A ampliação da licença-paternidade volta ao centro da agenda legislativa. Após o recesso, a Câmara dos Deputados aprovou o regime de urgência para votar diretamente em plenário o PL 3935/2008, que eleva o benefício de cinco para 15 dias para pais biológicos e adotivos. A decisão acelera o trâmite e abre caminho para deliberação a qualquer momento.

No Senado, um conjunto de propostas amplia as possibilidades. O PL 3.773/2023, de Jorge Kajuru, prevê um aumento gradual: 30 dias nos dois primeiros anos de vigência, 45 dias no 3º e 4º anos, e 60 dias a partir do 5º ano, além de criar o “salário-parentalidade” para remunerar o período de afastamento. O texto já passou pela Comissão de Direitos Humanos e segue para a CCJ. Também estão em análise a PEC 58/2023, de Carlos Viana, que amplia a licença-paternidade para 20 dias e a maternidade para 180, e o PL 139/2022, de Randolfe Rodrigues, que estabelece 60 dias úteis para pais e autoriza o compartilhamento de parte da licença-maternidade.

O avanço legislativo ocorre sob a pressão do Supremo Tribunal Federal. Em dezembro de 2023, o STF reconheceu omissão do Congresso e fixou prazo de 18 meses para regulamentar o tema, período que expira em meados de 2025. Sem nova lei, permanece a regra transitória de cinco dias, ou até 20 para negócios que aderem ao Programa Empresa Cidadã.

Fora do Parlamento, a mobilização cresce. A Agência Brasil registrou atos em capitais defendendo, no mínimo, 30 dias de afastamento para pais e mães. Entidades como a Sociedade Brasileira de Pediatria e a coalizão CoPai argumentam que uma licença mais extensa estimula o aleitamento materno, contribui para o desenvolvimento infantil e promove uma divisão mais equilibrada das responsabilidades de cuidado.

O que está na mesa

Câmara: urgência para 15 dias (PL 3935/2008), pronto para votação em plenário.

Senado: trilho para 30–60 dias + salário-parentalidade (PL 3.773/2023); 20 dias via PEC 58/2023; 60 dias úteis e licença compartilhada (PL 139/2022).
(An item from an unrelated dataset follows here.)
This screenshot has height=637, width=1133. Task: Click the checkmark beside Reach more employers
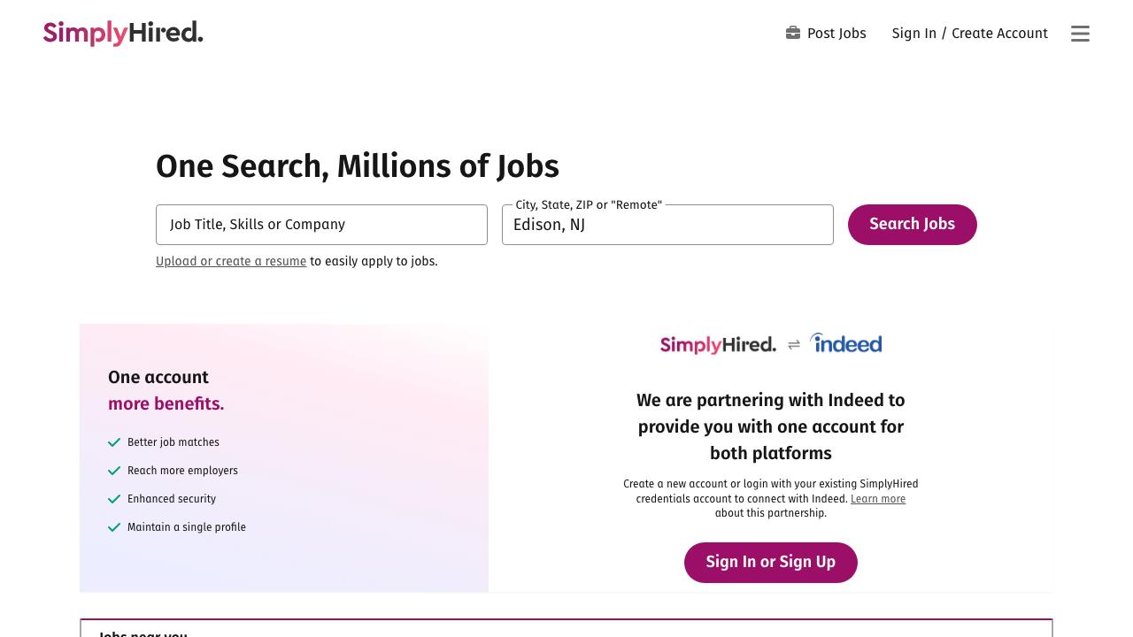coord(114,471)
Regra atual: cinco dias (até 20 pelo Empresa Cidadã), à espera de regulamentação determinada pelo STF.

Para o sociólogo Renato Antônio Zanella Filho, mestre em Desenvolvimento Regional, a medida vai além do direito trabalhista e toca questões culturais e demográficas. “A gente vive uma transformação social intensa: cidades substituem creches por espaços para idosos, a mão de obra futura preocupa e muitos jovens adiam ou descartam ter filhos. A paternidade é tão justa quanto a maternidade”, afirma.

Ele destaca que, em uma sociedade urbana onde homens e mulheres atuam no mercado de trabalho: “é justo que o pai tenha tempo para acompanhar o nascimento e os primeiros cuidados”, diz. E completa: “A ausência paterna impacta a sociedade, por isso a licença ampliada é necessária para fortalecer vínculos e promover corresponsabilidade no cuidado”, conclui.

Com a urgência já aprovada na Câmara, o PL 3935/2008 pode ser votado a qualquer momento. No Senado, líderes articulam a tramitação das propostas para harmonizar prazos e fontes de custeio do salário-parentalidade. Até a aprovação de uma nova lei, permanece o afastamento de cinco dias, ou 20, para empresas no Empresa Cidadã.